Comprendre, être compris, musicalement et artistiquement, c’est aussi le pari d’une scène pop folk française (Baptiste W. Hamon, Lonny, Yules, Orouni…) qui se revendique autant de Townes Van Zant que de Marie Laforêt et dans laquelle Alma Forrer est une June Carter version French pop : “ Parfois je me dit qu’on est surement un peu démodé. Sur ce disque là, je n’ai pas voulu me limiter à un son trop folk old school. Quand j’écoute mes premières chansons j’ai l’impression d’imiter Barbara ou de me prendre pour Marie Laforêt. C’est aussi parce que j’ai fait mes premières chansons avec Baptiste W.Hamon, qu’on était dans quelque chose de très romantique, qu’on écoutait beaucoup de vieilles chansons qui nous inspiraient beaucoup. J’ai essayé de sortir un peu de ce fantasme de guitare en bois. J’ai aussi beaucoup tourné comme ça, et j’avais envie pour ce disque de sons différents. J’avais envie de me trouver moi. Mais dans ce contexte folk, on est tous très proches, et quand on joue, le plus simple est de prendre une guitare et d’aller chanter dans un bar. C’est l’essence de tout.”


L’essence de tout, c’est aussi d’écrire de bonnes chansons, ou d’en choisir de belles, ce qu’Alma Forrer a fait sur ce disque en allant piocher des pépites mélodiques chez La Grande Sophie, Jo Wedin & Jean Felzine ou Renan Luce. Alma Forrer porte en elle quelque chose de solitaire, une sorte de mélancolie joyeuse que l’on ressent surtout quand on la voit sur scène où les choses qu’elle raconte entre les chansons montrent aussi une fantaisie extrêmement séduisante : “ Je crois que je suis assez solitaire. J’adore être sur scène avec des musiciens, mais il y a un truc plus proche avec le public quand je suis seule. Je me sens mieux, j’assume tout.”


Seule où accompagnée, Alma Forrer vient de signer l’un des plus beaux albums de l’année, d’une profondeur exquise. Un bel album hivernal saupoudré de mélodies pop aguicheuses et de cordes sensibles. On sait ce qui nous a finalement plu à la première écoute de ses chansons : la vieille âme d’une jeune fille intime.


SOUS INFLUENCES DIVINES

“ J’écoute beaucoup de folkeuses contemporaines, et j’ai voulu me rapprocher de ce j’écoute, sortir du folk seventies old school pour mon album. J’écoute Marissa Nadler, Angel Olsen, Bat For Lashes où Mazzy Star. Ce sont des influences très fortes. Angel Olsen fait des albums très différents et j’adore cette diversité.

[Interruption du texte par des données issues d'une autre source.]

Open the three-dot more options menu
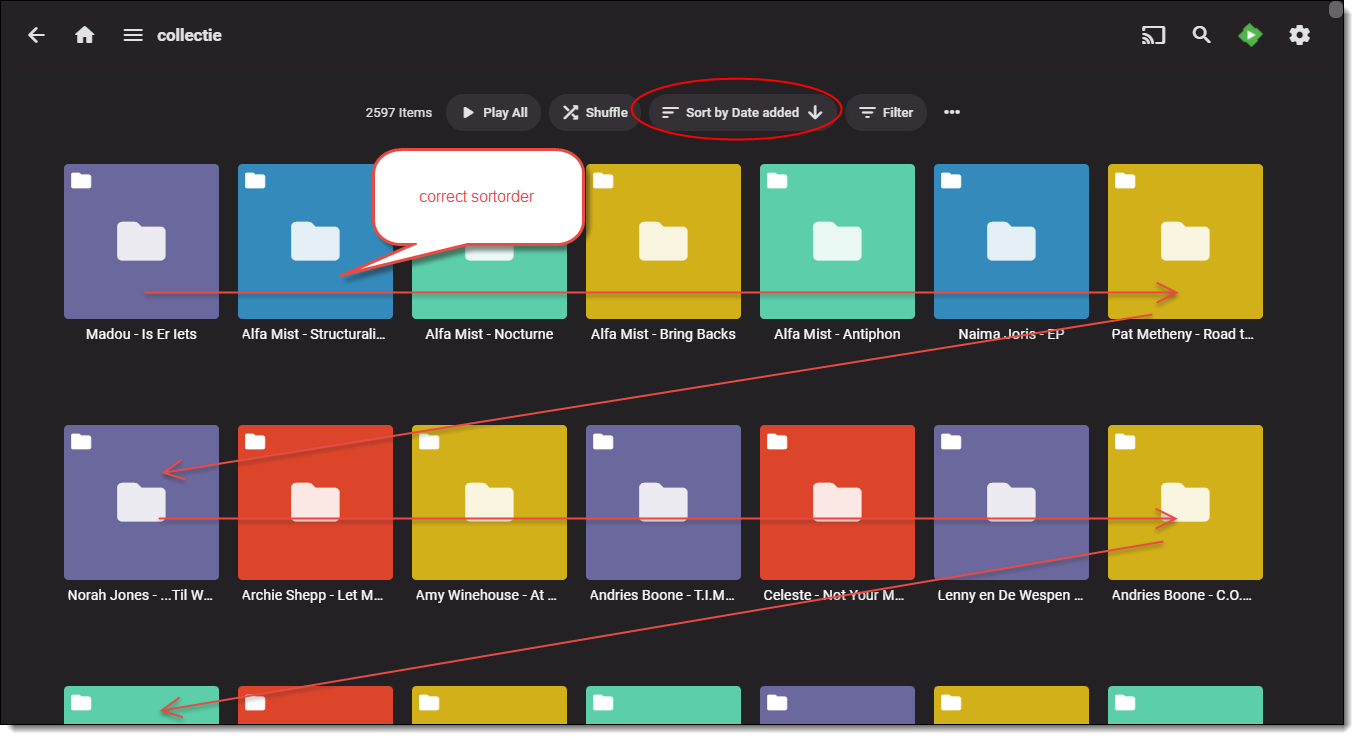 (x=952, y=113)
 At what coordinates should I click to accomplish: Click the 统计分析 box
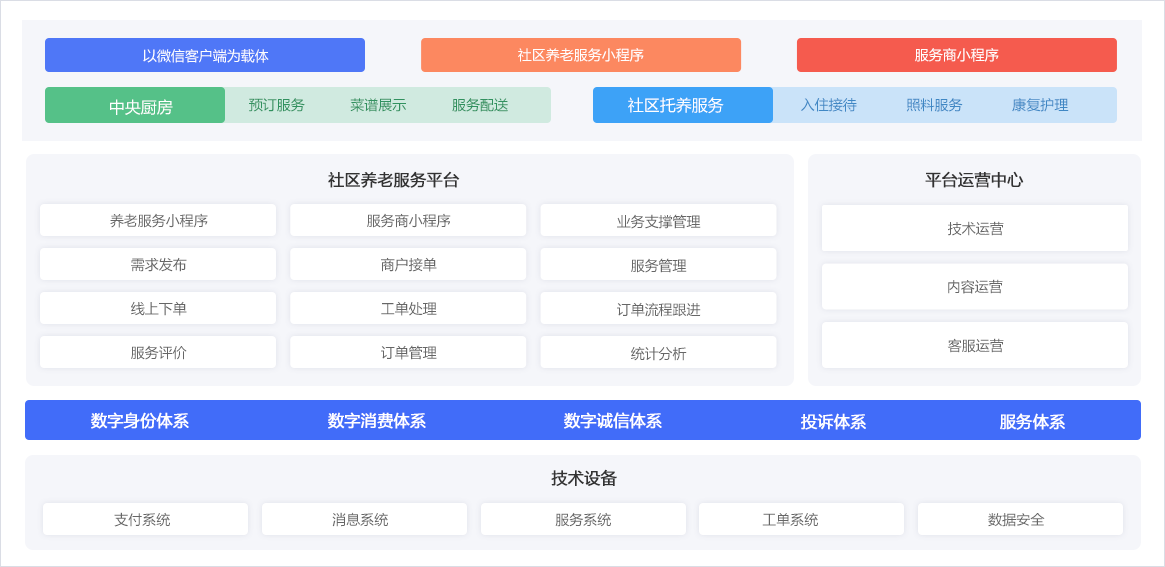(658, 353)
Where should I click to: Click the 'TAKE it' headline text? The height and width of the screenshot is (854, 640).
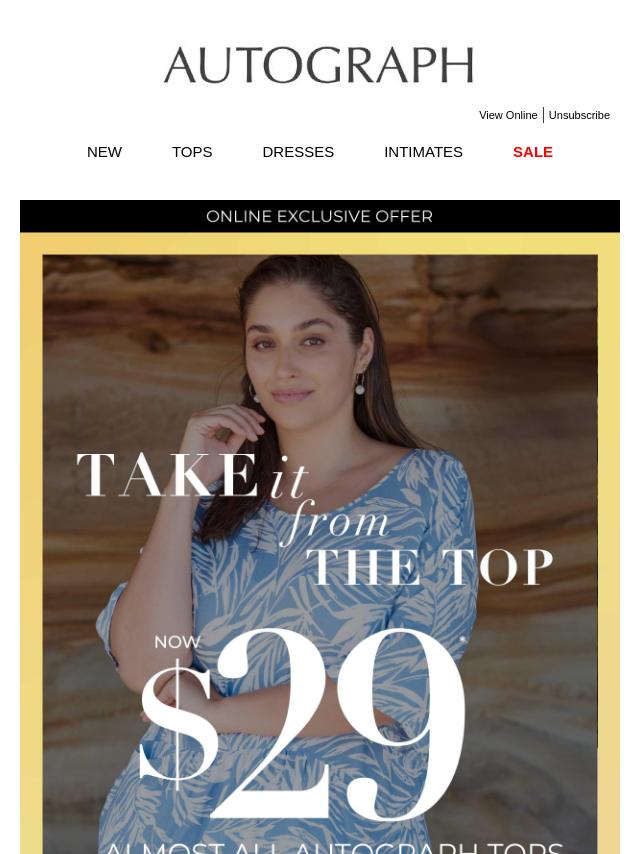tap(192, 475)
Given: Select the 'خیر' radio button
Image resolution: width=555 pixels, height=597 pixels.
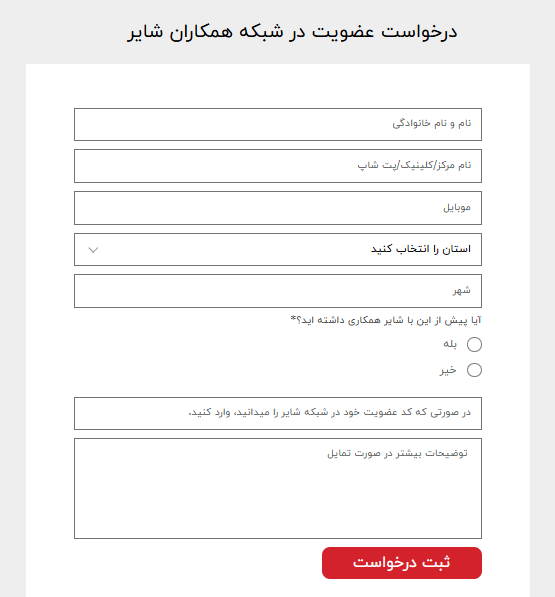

J’ai fait un master d’histoire de l’art en photo, et au moment où j’écrivais l’album je suis partie en Suède pour faire mon mémoire sur Sune Jonsson. J’étais dans un état très triste, dans cet endroit tout au nord de la Suède où il y avait ses archives. Il a pris en photo les gens de son village, et ses photos m’ont époustouflées. J’aurais adoré que ce soit la pochette de mon album.

Il y a un livre sur lequel je reviens souvent quand je veux écrire, c’est un livre de nouvelles de Camus sur l’Algérie, le soleil. A Londres, j’ai écrit la dernière chanson de l’album, “Je suis”, et je lisais ce livre. La dernière phrase de l’album, c’est inspiré de la sensualité du soleil dont il parle très bien.

Un de mes films préféré au monde, c’est “Persona” de Bergman. C’est à la fois froid et très intime.”